The history of Bandar spans several centuries, and it became a principal bandar (port) not far from the medieval capitals of Sonargaon and Jahangirnagar. In 1481 AD, the Bandar Shahi Mosque was constructed which became a focal point for Islam in Bandar. A Muslim preacher and Bengal Sultanate officer by the name of Haji Baba Saleh migrated to a village in Bandar where he invited the locals to Islam. The village then came to be known as Salehnagar, or the city of Saleh. A mosque and mazar (mausoleum) was later built and named after him in 1504 AD.

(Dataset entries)
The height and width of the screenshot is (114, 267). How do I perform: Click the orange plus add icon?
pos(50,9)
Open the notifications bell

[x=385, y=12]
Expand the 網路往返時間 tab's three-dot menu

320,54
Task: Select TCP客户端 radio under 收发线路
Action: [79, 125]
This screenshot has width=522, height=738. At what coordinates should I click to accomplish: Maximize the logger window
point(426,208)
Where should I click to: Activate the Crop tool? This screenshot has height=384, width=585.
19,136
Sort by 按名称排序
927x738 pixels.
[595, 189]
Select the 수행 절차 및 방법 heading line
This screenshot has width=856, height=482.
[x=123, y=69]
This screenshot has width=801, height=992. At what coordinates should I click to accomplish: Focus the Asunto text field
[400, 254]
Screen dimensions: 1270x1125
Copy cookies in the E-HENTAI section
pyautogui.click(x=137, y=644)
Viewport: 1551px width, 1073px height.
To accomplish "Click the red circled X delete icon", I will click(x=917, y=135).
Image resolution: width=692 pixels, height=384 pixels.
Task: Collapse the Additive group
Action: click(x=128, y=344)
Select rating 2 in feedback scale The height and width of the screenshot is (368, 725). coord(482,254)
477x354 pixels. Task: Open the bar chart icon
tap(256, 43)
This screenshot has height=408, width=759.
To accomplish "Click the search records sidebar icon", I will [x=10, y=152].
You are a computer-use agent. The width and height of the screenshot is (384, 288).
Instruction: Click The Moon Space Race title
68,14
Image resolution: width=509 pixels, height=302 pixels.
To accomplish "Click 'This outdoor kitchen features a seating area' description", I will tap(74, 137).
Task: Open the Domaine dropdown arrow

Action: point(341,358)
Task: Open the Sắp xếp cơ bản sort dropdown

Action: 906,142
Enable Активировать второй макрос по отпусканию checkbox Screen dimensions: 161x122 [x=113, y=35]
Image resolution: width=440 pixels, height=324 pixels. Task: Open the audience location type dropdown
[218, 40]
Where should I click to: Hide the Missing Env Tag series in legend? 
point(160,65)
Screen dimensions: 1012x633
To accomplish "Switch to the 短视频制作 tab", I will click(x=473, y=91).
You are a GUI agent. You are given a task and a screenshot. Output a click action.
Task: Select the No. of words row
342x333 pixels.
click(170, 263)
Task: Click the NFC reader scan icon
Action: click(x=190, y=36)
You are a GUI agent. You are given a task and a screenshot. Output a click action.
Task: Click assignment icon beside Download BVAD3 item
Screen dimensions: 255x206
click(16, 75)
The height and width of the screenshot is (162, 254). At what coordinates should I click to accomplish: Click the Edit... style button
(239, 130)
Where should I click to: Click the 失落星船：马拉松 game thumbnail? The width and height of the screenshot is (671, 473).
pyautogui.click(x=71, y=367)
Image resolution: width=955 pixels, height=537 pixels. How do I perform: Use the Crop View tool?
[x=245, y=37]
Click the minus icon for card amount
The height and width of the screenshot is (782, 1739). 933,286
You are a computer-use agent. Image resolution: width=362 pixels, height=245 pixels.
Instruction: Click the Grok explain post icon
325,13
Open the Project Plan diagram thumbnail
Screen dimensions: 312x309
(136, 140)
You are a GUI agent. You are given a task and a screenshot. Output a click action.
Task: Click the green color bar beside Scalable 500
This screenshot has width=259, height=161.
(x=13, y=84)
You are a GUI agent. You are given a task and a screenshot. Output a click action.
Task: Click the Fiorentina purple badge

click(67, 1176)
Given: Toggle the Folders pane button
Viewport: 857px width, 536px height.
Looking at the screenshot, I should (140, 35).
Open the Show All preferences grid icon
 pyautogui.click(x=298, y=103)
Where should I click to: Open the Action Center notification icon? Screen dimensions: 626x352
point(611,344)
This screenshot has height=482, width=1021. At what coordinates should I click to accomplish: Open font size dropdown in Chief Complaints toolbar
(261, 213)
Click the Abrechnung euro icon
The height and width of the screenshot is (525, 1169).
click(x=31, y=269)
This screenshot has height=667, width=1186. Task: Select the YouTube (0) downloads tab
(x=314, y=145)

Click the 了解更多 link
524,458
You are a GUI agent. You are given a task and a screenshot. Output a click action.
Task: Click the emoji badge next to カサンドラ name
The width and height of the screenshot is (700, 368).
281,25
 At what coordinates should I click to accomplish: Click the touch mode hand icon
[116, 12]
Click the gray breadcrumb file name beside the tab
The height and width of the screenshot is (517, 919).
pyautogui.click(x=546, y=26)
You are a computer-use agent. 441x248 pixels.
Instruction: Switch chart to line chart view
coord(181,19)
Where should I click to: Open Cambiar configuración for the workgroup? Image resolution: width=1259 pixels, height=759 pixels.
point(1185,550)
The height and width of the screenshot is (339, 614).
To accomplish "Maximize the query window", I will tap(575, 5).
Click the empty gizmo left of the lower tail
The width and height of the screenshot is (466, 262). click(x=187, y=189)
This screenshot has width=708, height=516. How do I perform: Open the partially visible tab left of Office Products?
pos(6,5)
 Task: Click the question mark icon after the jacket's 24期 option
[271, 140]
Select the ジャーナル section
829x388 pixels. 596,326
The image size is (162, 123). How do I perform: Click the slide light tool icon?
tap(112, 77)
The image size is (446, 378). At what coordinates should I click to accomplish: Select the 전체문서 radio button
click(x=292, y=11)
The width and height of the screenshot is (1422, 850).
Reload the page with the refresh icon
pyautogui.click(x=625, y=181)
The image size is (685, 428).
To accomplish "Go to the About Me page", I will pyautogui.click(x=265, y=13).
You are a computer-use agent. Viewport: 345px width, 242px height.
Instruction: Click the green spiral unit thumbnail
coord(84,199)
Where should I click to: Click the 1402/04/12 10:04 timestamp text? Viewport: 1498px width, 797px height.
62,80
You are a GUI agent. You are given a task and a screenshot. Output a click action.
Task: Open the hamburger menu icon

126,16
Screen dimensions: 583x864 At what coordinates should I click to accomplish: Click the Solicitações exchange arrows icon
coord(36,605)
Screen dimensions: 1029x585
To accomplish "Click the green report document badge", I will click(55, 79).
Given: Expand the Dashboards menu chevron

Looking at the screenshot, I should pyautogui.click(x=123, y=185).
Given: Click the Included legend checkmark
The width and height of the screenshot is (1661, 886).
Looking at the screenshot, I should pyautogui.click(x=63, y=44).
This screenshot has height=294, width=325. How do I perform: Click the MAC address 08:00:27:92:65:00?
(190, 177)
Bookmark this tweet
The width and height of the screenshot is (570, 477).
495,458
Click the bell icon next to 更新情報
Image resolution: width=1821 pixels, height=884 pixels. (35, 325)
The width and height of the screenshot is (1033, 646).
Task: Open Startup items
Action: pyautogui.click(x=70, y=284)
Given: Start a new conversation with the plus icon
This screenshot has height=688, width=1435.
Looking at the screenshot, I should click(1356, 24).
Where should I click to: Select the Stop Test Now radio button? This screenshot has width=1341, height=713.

● ACTIVITY: Update the Bandar history passage starting at "The history of" and ending at "in 1504 AD." by changing "village" to "settlement" throughout, and write out that stretch in full.

● WORKED SOLUTION:
The history of Bandar spans several centuries, and it became a principal bandar (port) not far from the medieval capitals of Sonargaon and Jahangirnagar. In 1481 AD, the Bandar Shahi Mosque was constructed which became a focal point for Islam in Bandar. A Muslim preacher and Bengal Sultanate officer by the name of Haji Baba Saleh migrated to a settlement in Bandar where he invited the locals to Islam. The settlement then came to be known as Salehnagar, or the city of Saleh. A mosque and mazar (mausoleum) was later built and named after him in 1504 AD.